For a larger embedded generator (e.g. over 200 kW), distribution networks can require direct and granular visibility and control of plant operation to ensure safety, reliability, and quality of supply. Unlike small-scale CER managed through inverter standards or CSIP-AUS, these connections are typically governed by site-specific agreements and required the implementation of a SCADA scheme. The objective is to provide DNSPs with the ability to remotely monitor performance, coordinate generator behaviour (including generation or export limits) and enforce disconnection when required within a network protection scheme.

These requirements will be defined and agreed as part of a negotiated connection between the DNSP and the customer, with the customer responsible for specific aspects of the solution’s operation. This ensures that the generator’s operation remains compliant with the technical limits and safety obligations of the network and provides DNSPs with enforceable mechanisms to manage network risks.

While technical obligations vary depending on the connection voltage, generator technology, and DNSP, there is some commonality in the types of requirements applied across DNSPs.

At a minimum, generators will generally need to implement utility-grade interconnection protection, anti-islanding controls, and SCADA telemetry to support DNSP operational needs. For larger systems and connections (e.g. above ~1.5MVA or connected to a HV network) additional functions such as remote trip, intertripping schemes, and detailed commissioning tests may be required. In addition, some jurisdictions require engineering sign off (e.g., via the National Engineering Register or state-based registers) as well as witness testing.

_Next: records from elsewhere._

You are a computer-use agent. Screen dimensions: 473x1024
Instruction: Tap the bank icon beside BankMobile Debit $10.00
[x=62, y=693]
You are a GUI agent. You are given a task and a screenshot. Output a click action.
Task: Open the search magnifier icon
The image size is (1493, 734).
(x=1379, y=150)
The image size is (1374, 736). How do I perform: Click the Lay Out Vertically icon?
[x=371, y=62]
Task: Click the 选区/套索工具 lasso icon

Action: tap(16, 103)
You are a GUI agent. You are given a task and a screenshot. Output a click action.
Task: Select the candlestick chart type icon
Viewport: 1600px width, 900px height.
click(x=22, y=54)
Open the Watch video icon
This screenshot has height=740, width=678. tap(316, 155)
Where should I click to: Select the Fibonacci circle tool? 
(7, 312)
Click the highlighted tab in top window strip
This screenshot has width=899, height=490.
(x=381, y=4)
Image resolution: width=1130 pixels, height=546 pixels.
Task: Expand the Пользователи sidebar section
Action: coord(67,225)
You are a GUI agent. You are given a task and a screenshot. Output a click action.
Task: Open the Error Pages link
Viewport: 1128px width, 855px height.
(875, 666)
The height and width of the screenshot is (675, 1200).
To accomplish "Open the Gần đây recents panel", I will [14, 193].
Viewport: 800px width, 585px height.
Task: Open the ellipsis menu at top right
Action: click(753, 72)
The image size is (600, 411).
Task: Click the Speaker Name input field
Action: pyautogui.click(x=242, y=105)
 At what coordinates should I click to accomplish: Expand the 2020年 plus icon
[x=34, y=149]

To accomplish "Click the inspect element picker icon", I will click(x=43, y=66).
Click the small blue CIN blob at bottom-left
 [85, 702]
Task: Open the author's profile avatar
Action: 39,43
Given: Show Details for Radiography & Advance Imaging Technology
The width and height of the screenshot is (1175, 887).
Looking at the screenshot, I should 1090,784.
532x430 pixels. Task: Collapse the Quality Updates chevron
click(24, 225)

Integration methodologies 

The purpose of the SCADA integration is to establish a reliable interface between the DNSPs control systems (typically comprised of PLCs, RTUs and a SCADA Master Station) and the customer’s site controller or PLC. This allows the DNSP to remotely monitor plant status, issue trip or close-enable commands, and coordinate generator behaviour with network protection systems.

Two approaches are commonly used with each DNSP having different preferences based on the technology and connection type.

• SCADA protocol integration: This is the standard method used for telemetry and control of larger embedded generators. Through this interface, DNSPs continuously monitor relevant telemetry points. In return, they typically provide signals such as a “safe to connect” or “heartbeat” back to the embedded generator. These exchanges allow visibility of generator behaviour under all operating conditions. For example, AusNet specifies DNP3 telemetry for embedded generators of 1.5 MVA and above, while CitiPower/Powercor require a continuous SCADA-quality communications link for all HV network connections to its network.
• Discrete I/O signalling: This is typically used for critical control and protection functions, where rapid and fail-safe operation is required. Implementation is usually via hardwired (electrically isolated) Voltage-Free Contacts or trip relays that bypass protocol latency and ensure deterministic operation. SAPN illustrates a hybrid approach in which DNP3 with heartbeat is used for monitoring, but discrete trip signals are still employed as a backup in the event of communications failure. Similarly, CitiPower/Powercor allow for hardwired signals at the interface cubicle as an alternative to DNP3, particularly for intertripping and protection functions.

From a product design perspective, it is important that site controllers can accommodate a variety of communications methods, typically SCADA protocols over TCP/IP, one or more discrete I/O channels, and in some cases, 4–20 mA analogue signals. These requirements can materially change the design of the edge controller and often favour solutions built on an RTU or PLC hardware, rather than microcontroller platforms (e.g., Raspberry Pi) which are more commonly seen in micro EG solutions.

Important: Integration methods and signal lists vary between DNSPs. Product developers should always check the specific DNSP guidelines and the connection agreement for the site, as requirements are legally binding and customers are liable for breaches. In addition, integrations with mechanical or electrical interlocks as well as primary and secondary Protection Schemes may be required.